In raw numbers, ACT said Class 8 orders reached 13,700 units in April, while orders for Class 5-7 trucks topped 20,100 units.
“Despite increasingly easy year-over-year comparisons, demand for Class 8 vehicles continued to lose traction in April,” Vieth said in a statement.
He added that the “drivers of soft Class 8 demand” remain intact from previous months: overcapacity resulting weak freight rate environment; softness in late-model used truck values; and excessive new vehicle inventory.
John Larkin, managing director and head of transportation capital markets research at Stifel Financial Corp., noted in a recent market update that motor carriers have, for the most part, backed off on capacity additions.
“With a few exceptions, carriers have canceled orders for incremental tractors and trailers,” he said. “Instead, carriers are intensely focused on improving equipment utilization and revenue yield, even though rate increases will be hard to come by.”
He added that revenue yield improvements will likely be driven more by customer selection, lane selection, and lane balance initiatives rather than via “classical” freight rate increases.
Research firm FTR noted that Class 8 orders have annualized to “a paltry” 190,000 units over the past three months, with the annualized rate hovering at 237,000 units for the last 12-month period.
“Class 8 orders were once again below expectations with the downshift in order activity continuing,” said Don Ake, FTR’s vice president of commercial vehicles, in a statement.
“It looked like the market was going to stabilize, but this order volume is surprisingly low,” he added.
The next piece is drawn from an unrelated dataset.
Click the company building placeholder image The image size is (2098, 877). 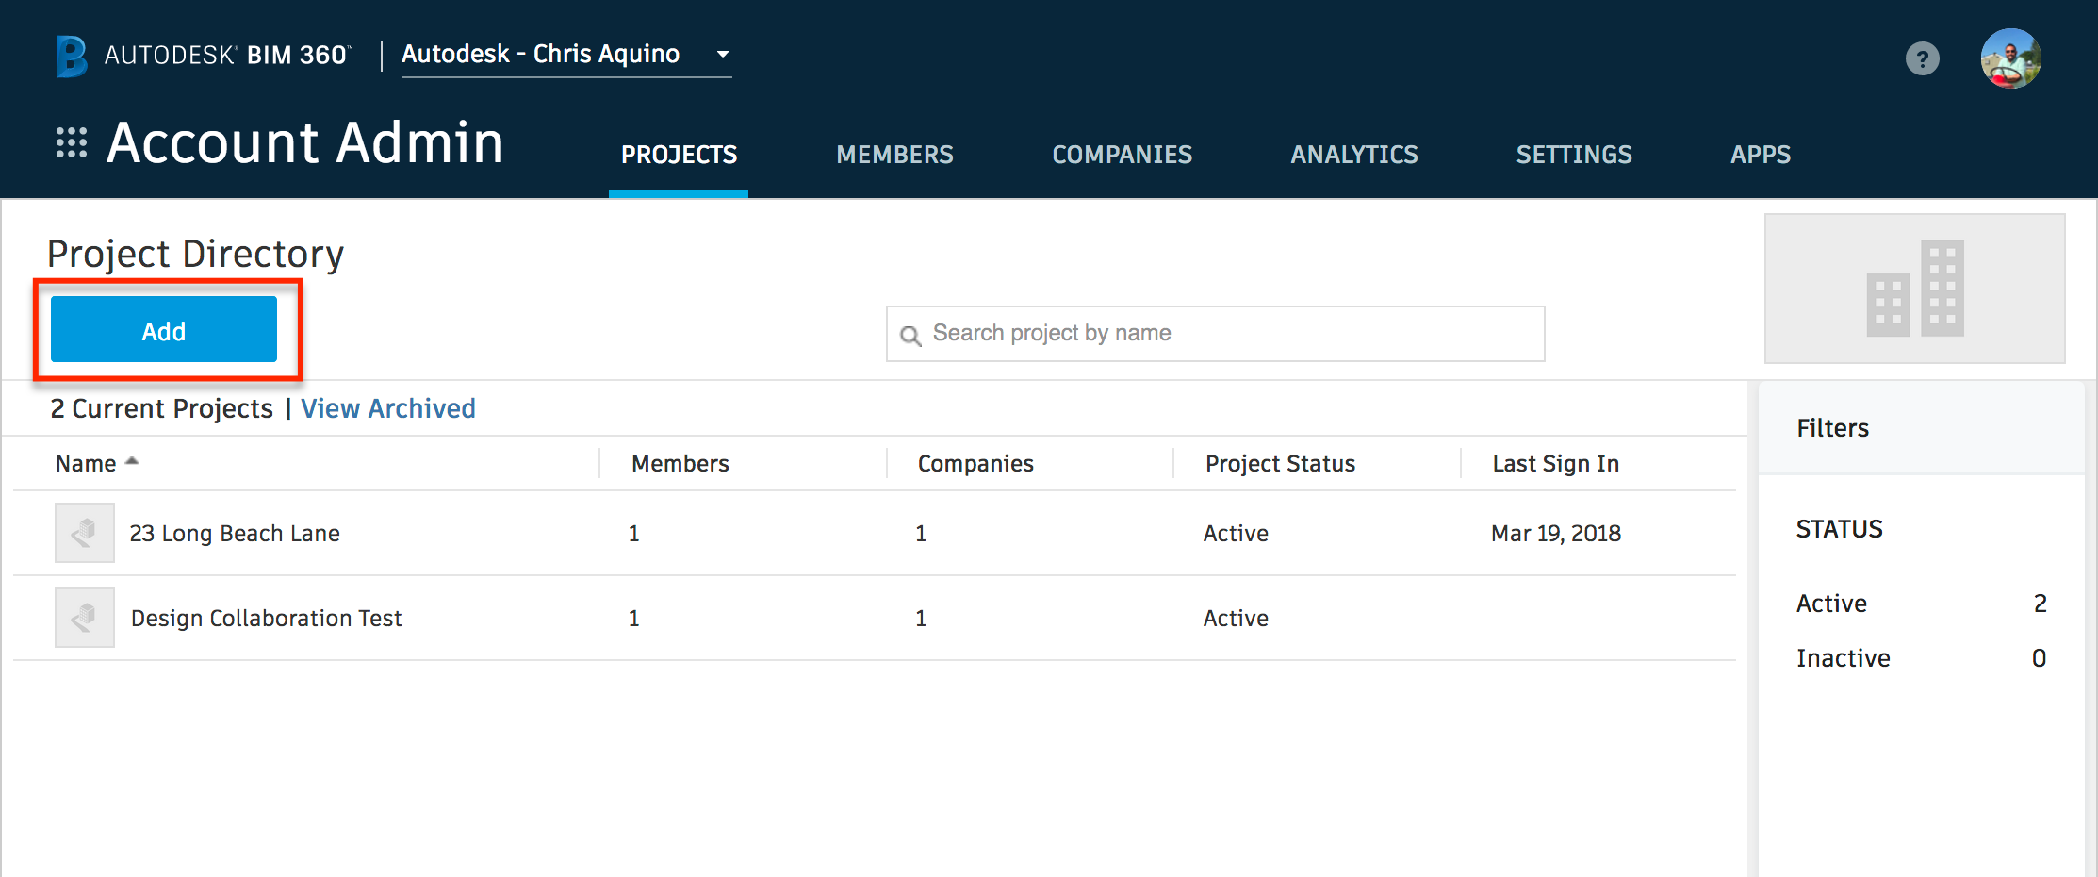point(1914,289)
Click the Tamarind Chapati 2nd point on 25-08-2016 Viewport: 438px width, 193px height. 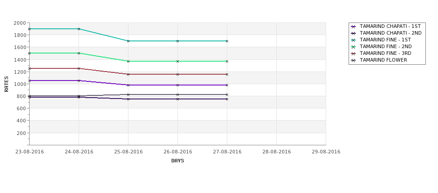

Echoing Larkin’s analysis, Ake pointed out that fleets have “right-sized” for current freight volumes and do not need additional Class 8 units.
“OEMs will not be able to maintain current build rates under these order conditions [and] it appears more production cuts are on the way,” he said. “Backlogs are quickly shrinking and are expected to fall below 2014 levels relatively soon. A big order month could stop the bleeding, but we are entering the ‘summer slump’ so [Class 8] order activity will probably get worse before it gets better.”
By contrast, medium duty demand remains “bolstered” in ACT’s view by a number of macro-economic factors: a decent jobs market; rising incomes, which support discretionary spending; plus improved housing and automotive sales activity.